Monday, January 30, 2017

DIY Oversized Photo Booth Strip

As a kid growing up in upstate New York one of our favorite things was to go to the local midway during the summer and add to our collection of photo booth strips. I still have many of them spanning several years in a scrap book and get all sorts of nostalgic when I look at them.

I'd wanted to bring this retro part of my childhood into my house and decided to accomplish that by
making oversized photo booth strips as part of my wall decor. I wanted something low-cost, light to hang and easily changeable. To make my photo strips to the scale of the area at the top of my stairs I thought four 11"x14" black and white photos would work best. You could use smaller or larger photos depending on the size of the area you plan to place them.

I started by going to Lowes and buying a 4' x 8' 1/4" birch plywood. I had the folks at Lowes do my cuts for me. See the outline below. I was able to make three photo strips from one piece of the plywood.
Once I had my three 60"x13" cuts I sanded the edges to make sure they were nice and smooth. Then I painted the outer edges black. I used some left over chalk board paint I had, but any cheap black paint (even spray paint) would work. You only have to paint the edges because the photos will cover up the middle.
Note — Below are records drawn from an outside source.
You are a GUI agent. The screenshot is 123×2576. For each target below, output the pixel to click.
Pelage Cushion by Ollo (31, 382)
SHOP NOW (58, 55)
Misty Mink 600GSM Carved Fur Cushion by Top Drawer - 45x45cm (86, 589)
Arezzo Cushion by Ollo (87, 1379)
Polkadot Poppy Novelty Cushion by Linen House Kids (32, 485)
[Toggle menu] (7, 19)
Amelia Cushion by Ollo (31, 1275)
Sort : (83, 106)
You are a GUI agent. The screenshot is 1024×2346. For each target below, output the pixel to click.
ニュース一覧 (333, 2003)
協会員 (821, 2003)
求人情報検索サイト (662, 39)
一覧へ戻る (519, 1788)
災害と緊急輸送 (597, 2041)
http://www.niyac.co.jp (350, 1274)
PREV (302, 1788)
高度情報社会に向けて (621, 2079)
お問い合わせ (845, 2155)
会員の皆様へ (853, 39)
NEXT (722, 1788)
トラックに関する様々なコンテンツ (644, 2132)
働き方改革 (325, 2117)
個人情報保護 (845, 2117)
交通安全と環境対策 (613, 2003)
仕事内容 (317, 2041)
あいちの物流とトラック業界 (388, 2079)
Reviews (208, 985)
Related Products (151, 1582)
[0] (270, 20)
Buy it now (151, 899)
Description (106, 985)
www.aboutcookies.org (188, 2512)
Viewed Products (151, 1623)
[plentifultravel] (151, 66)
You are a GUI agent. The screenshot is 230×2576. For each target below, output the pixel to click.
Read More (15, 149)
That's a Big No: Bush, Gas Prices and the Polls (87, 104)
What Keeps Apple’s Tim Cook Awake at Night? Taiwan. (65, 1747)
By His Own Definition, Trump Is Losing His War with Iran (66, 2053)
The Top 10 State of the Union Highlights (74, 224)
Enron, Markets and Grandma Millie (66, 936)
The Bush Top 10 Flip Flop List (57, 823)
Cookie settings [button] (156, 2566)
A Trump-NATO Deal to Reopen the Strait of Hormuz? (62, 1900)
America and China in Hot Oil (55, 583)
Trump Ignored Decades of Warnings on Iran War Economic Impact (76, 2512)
You can paint the whole thing if you want, but I like short cuts.. 

Next I got my kids ready with their funniest smiles and favorite toys and props and took their pictures in front of a curtain. I made sure I took the picture from the same distance each time so that there would be continuity just like in a real photo booth. 

I used this template in Photoshop to create a small black border around each photo created in gray scale. You can use the template I used here for Photoshop, or you can also add the border in most photo ordering software. I purchased my photos from NationsPhotoLab, and right now (2/3/17) their 11"x14" are on sale for $2.10 each. That's the best price I've been able to find for these photos. Free shipping when you spend over $50. 

I mounted the photos on the board using painter's tape and started about 2 inches down from the top. Once I had the photos exactly where I wanted them I noted my measurement so I could re-create it on my other two boards. 

Last I used large picture Command mounting strips (holds up to 16lbs) at the top and bottom of my photo strips.